§ **INSTRUCTION**
Rewrite every row below with each occurrence of "Locate an element on the screen" changed to "Find an element on the screen", keeping everything else unchanged.

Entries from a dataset
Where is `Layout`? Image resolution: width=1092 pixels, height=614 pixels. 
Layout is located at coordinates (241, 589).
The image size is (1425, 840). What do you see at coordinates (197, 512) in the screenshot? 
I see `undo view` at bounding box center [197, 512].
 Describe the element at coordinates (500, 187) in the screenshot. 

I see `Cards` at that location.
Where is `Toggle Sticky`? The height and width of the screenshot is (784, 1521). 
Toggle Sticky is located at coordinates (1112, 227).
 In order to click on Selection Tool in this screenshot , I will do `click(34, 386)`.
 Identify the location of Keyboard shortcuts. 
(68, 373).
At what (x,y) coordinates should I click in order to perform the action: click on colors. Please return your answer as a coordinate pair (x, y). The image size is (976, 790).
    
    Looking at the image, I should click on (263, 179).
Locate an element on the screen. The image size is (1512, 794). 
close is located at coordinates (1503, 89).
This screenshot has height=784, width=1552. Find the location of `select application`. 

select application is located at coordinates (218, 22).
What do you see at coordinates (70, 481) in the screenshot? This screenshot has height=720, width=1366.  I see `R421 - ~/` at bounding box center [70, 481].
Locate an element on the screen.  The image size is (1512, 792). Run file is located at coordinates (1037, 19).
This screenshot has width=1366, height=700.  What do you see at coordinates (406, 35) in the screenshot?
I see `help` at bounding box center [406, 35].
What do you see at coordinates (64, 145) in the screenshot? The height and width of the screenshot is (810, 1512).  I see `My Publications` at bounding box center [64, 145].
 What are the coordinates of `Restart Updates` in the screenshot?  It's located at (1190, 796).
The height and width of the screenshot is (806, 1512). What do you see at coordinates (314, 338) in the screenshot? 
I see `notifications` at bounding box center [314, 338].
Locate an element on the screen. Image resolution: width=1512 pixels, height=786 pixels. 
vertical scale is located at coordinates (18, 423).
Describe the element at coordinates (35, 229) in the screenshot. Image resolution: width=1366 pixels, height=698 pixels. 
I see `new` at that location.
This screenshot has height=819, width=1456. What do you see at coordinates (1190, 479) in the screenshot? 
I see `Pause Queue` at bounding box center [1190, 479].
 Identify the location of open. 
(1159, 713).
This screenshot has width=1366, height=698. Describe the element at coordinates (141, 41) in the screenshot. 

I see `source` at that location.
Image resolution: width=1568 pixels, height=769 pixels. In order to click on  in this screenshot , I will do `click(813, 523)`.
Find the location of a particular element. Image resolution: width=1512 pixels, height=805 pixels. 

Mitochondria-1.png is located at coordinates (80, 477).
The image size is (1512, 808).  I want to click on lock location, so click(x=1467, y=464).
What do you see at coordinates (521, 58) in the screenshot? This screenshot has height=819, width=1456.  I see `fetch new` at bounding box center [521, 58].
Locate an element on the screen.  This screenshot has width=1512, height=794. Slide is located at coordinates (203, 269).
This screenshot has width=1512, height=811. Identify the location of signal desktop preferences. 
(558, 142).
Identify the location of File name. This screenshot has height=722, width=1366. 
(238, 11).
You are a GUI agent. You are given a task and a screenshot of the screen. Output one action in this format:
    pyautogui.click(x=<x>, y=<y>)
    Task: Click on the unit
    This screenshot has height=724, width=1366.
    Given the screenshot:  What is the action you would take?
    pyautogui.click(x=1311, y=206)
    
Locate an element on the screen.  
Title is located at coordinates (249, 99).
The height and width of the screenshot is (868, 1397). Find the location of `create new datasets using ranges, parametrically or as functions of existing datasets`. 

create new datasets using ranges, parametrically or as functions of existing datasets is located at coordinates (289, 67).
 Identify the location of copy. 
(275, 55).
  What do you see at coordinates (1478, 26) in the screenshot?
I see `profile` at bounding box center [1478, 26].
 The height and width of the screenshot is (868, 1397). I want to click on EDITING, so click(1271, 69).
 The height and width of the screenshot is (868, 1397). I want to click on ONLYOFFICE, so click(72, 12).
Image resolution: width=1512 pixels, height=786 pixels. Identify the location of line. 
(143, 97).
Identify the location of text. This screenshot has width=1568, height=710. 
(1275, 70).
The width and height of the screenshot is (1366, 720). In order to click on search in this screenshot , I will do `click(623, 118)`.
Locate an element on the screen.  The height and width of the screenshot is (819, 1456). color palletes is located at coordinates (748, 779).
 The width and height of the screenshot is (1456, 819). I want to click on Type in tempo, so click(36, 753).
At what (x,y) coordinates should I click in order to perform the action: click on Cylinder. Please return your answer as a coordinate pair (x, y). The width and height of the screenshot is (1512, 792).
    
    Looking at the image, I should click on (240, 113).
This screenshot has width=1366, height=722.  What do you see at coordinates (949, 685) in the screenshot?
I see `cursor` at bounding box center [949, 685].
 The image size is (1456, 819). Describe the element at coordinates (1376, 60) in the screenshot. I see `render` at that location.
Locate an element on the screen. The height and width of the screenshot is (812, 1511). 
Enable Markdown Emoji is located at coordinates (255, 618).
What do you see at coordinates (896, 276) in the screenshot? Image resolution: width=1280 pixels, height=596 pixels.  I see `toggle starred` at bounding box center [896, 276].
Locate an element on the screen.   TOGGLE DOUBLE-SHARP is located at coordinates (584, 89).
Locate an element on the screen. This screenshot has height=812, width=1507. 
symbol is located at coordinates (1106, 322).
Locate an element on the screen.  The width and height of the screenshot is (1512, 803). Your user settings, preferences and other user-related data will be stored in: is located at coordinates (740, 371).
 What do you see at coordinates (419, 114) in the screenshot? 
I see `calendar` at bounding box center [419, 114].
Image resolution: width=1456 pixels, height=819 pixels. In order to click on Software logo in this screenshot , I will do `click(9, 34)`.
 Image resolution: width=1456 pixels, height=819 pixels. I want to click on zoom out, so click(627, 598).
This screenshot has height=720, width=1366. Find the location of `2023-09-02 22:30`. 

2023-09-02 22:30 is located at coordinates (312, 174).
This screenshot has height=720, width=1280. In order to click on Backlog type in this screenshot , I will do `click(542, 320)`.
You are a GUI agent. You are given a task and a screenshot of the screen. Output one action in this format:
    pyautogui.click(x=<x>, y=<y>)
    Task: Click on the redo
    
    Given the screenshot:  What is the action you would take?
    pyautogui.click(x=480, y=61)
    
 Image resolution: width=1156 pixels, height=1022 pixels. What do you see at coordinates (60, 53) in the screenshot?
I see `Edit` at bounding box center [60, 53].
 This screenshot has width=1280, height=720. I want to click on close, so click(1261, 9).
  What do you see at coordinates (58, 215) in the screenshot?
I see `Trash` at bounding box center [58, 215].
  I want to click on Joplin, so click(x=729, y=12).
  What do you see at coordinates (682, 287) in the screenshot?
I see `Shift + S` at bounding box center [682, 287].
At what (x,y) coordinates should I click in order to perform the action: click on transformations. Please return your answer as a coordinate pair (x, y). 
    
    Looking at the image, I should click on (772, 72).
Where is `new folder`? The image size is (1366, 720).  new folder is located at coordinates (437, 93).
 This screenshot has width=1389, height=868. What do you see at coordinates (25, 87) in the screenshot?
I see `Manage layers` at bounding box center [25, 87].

§ **FULL SOLUTION**
Where is `Layout`? Image resolution: width=1092 pixels, height=614 pixels. 
Layout is located at coordinates (241, 589).
The image size is (1425, 840). What do you see at coordinates (197, 512) in the screenshot? 
I see `undo view` at bounding box center [197, 512].
 Describe the element at coordinates (500, 187) in the screenshot. 

I see `Cards` at that location.
Where is `Toggle Sticky`? The height and width of the screenshot is (784, 1521). 
Toggle Sticky is located at coordinates (1112, 227).
 In order to click on Selection Tool in this screenshot , I will do `click(34, 386)`.
 Identify the location of Keyboard shortcuts. 
(68, 373).
At what (x,y) coordinates should I click in order to perform the action: click on colors. Please return your answer as a coordinate pair (x, y). The image size is (976, 790).
    
    Looking at the image, I should click on (263, 179).
Find an element on the screen. The image size is (1512, 794). 
close is located at coordinates (1503, 89).
This screenshot has height=784, width=1552. Find the location of `select application`. 

select application is located at coordinates (218, 22).
What do you see at coordinates (70, 481) in the screenshot? This screenshot has height=720, width=1366.  I see `R421 - ~/` at bounding box center [70, 481].
Find an element on the screen.  The image size is (1512, 792). Run file is located at coordinates (1037, 19).
This screenshot has width=1366, height=700.  What do you see at coordinates (406, 35) in the screenshot?
I see `help` at bounding box center [406, 35].
What do you see at coordinates (64, 145) in the screenshot? The height and width of the screenshot is (810, 1512).  I see `My Publications` at bounding box center [64, 145].
 What are the coordinates of `Restart Updates` in the screenshot?  It's located at (1190, 796).
The height and width of the screenshot is (806, 1512). What do you see at coordinates (314, 338) in the screenshot? 
I see `notifications` at bounding box center [314, 338].
Find an element on the screen. Image resolution: width=1512 pixels, height=786 pixels. 
vertical scale is located at coordinates (18, 423).
Describe the element at coordinates (35, 229) in the screenshot. Image resolution: width=1366 pixels, height=698 pixels. 
I see `new` at that location.
This screenshot has height=819, width=1456. What do you see at coordinates (1190, 479) in the screenshot? 
I see `Pause Queue` at bounding box center [1190, 479].
 Identify the location of open. 
(1159, 713).
This screenshot has width=1366, height=698. Describe the element at coordinates (141, 41) in the screenshot. 

I see `source` at that location.
Image resolution: width=1568 pixels, height=769 pixels. In order to click on  in this screenshot , I will do `click(813, 523)`.
Find the location of a particular element. Image resolution: width=1512 pixels, height=805 pixels. 

Mitochondria-1.png is located at coordinates (80, 477).
The image size is (1512, 808).  I want to click on lock location, so click(x=1467, y=464).
What do you see at coordinates (521, 58) in the screenshot? This screenshot has height=819, width=1456.  I see `fetch new` at bounding box center [521, 58].
Find an element on the screen.  This screenshot has width=1512, height=794. Slide is located at coordinates (203, 269).
This screenshot has width=1512, height=811. Identify the location of signal desktop preferences. 
(558, 142).
Identify the location of File name. This screenshot has height=722, width=1366. 
(238, 11).
You are a GUI agent. You are given a task and a screenshot of the screen. Output one action in this format:
    pyautogui.click(x=<x>, y=<y>)
    Task: Click on the unit
    This screenshot has height=724, width=1366.
    Given the screenshot:  What is the action you would take?
    pyautogui.click(x=1311, y=206)
    
Find an element on the screen.  
Title is located at coordinates (249, 99).
The height and width of the screenshot is (868, 1397). Find the location of `create new datasets using ranges, parametrically or as functions of existing datasets`. 

create new datasets using ranges, parametrically or as functions of existing datasets is located at coordinates (289, 67).
 Identify the location of copy. 
(275, 55).
  What do you see at coordinates (1478, 26) in the screenshot?
I see `profile` at bounding box center [1478, 26].
 The height and width of the screenshot is (868, 1397). I want to click on EDITING, so click(1271, 69).
 The height and width of the screenshot is (868, 1397). I want to click on ONLYOFFICE, so click(72, 12).
Image resolution: width=1512 pixels, height=786 pixels. Identify the location of line. 
(143, 97).
Identify the location of text. This screenshot has width=1568, height=710. 
(1275, 70).
The width and height of the screenshot is (1366, 720). In order to click on search in this screenshot , I will do `click(623, 118)`.
Find an element on the screen.  The height and width of the screenshot is (819, 1456). color palletes is located at coordinates (748, 779).
 The width and height of the screenshot is (1456, 819). I want to click on Type in tempo, so click(36, 753).
At what (x,y) coordinates should I click in order to perform the action: click on Cylinder. Please return your answer as a coordinate pair (x, y). The width and height of the screenshot is (1512, 792).
    
    Looking at the image, I should click on (240, 113).
This screenshot has width=1366, height=722.  What do you see at coordinates (949, 685) in the screenshot?
I see `cursor` at bounding box center [949, 685].
 The image size is (1456, 819). Describe the element at coordinates (1376, 60) in the screenshot. I see `render` at that location.
Find an element on the screen. The height and width of the screenshot is (812, 1511). 
Enable Markdown Emoji is located at coordinates (255, 618).
What do you see at coordinates (896, 276) in the screenshot? Image resolution: width=1280 pixels, height=596 pixels.  I see `toggle starred` at bounding box center [896, 276].
Find an element on the screen.   TOGGLE DOUBLE-SHARP is located at coordinates (584, 89).
Find an element on the screen. This screenshot has height=812, width=1507. 
symbol is located at coordinates (1106, 322).
Find an element on the screen.  The width and height of the screenshot is (1512, 803). Your user settings, preferences and other user-related data will be stored in: is located at coordinates (740, 371).
 What do you see at coordinates (419, 114) in the screenshot? 
I see `calendar` at bounding box center [419, 114].
Image resolution: width=1456 pixels, height=819 pixels. In order to click on Software logo in this screenshot , I will do `click(9, 34)`.
 Image resolution: width=1456 pixels, height=819 pixels. I want to click on zoom out, so click(627, 598).
This screenshot has height=720, width=1366. Find the location of `2023-09-02 22:30`. 

2023-09-02 22:30 is located at coordinates (312, 174).
This screenshot has height=720, width=1280. In order to click on Backlog type in this screenshot , I will do `click(542, 320)`.
You are a GUI agent. You are given a task and a screenshot of the screen. Output one action in this format:
    pyautogui.click(x=<x>, y=<y>)
    Task: Click on the redo
    
    Given the screenshot:  What is the action you would take?
    pyautogui.click(x=480, y=61)
    
 Image resolution: width=1156 pixels, height=1022 pixels. What do you see at coordinates (60, 53) in the screenshot?
I see `Edit` at bounding box center [60, 53].
 This screenshot has width=1280, height=720. I want to click on close, so click(1261, 9).
  What do you see at coordinates (58, 215) in the screenshot?
I see `Trash` at bounding box center [58, 215].
  I want to click on Joplin, so click(x=729, y=12).
  What do you see at coordinates (682, 287) in the screenshot?
I see `Shift + S` at bounding box center [682, 287].
At what (x,y) coordinates should I click in order to perform the action: click on transformations. Please return your answer as a coordinate pair (x, y). 
    
    Looking at the image, I should click on (772, 72).
Where is `new folder`? The image size is (1366, 720).  new folder is located at coordinates (437, 93).
 This screenshot has width=1389, height=868. What do you see at coordinates (25, 87) in the screenshot?
I see `Manage layers` at bounding box center [25, 87].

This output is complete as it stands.